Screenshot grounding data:
=== Begin Enclosure ===

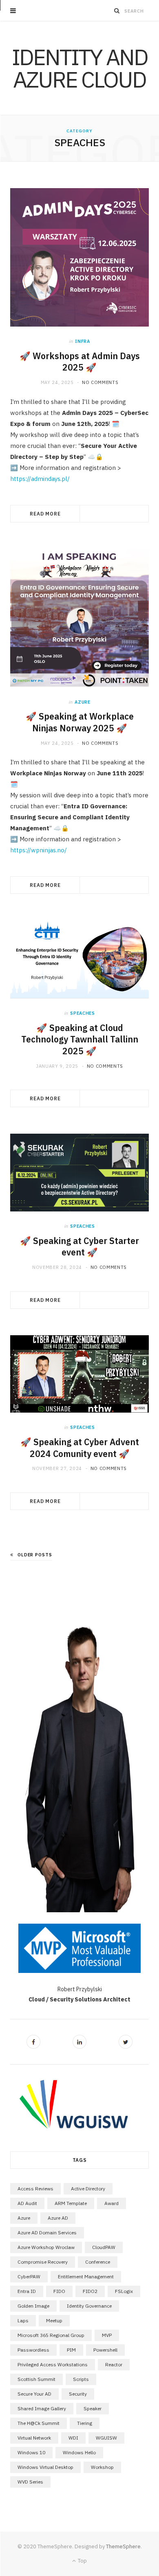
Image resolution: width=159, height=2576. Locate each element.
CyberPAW (29, 2276)
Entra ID (27, 2291)
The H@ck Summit (39, 2423)
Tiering (84, 2423)
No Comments (100, 382)
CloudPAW (103, 2247)
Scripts (81, 2379)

=== End Enclosure ===

What is needed is a verbatim copy of the entries, leaving out any pictures.

Image resolution: width=159, height=2576. Locate each element.
CyberPAW (29, 2276)
Entra ID (27, 2291)
The H@ck Summit (39, 2423)
Tiering (84, 2423)
No Comments (100, 382)
CloudPAW (103, 2247)
Scripts (81, 2379)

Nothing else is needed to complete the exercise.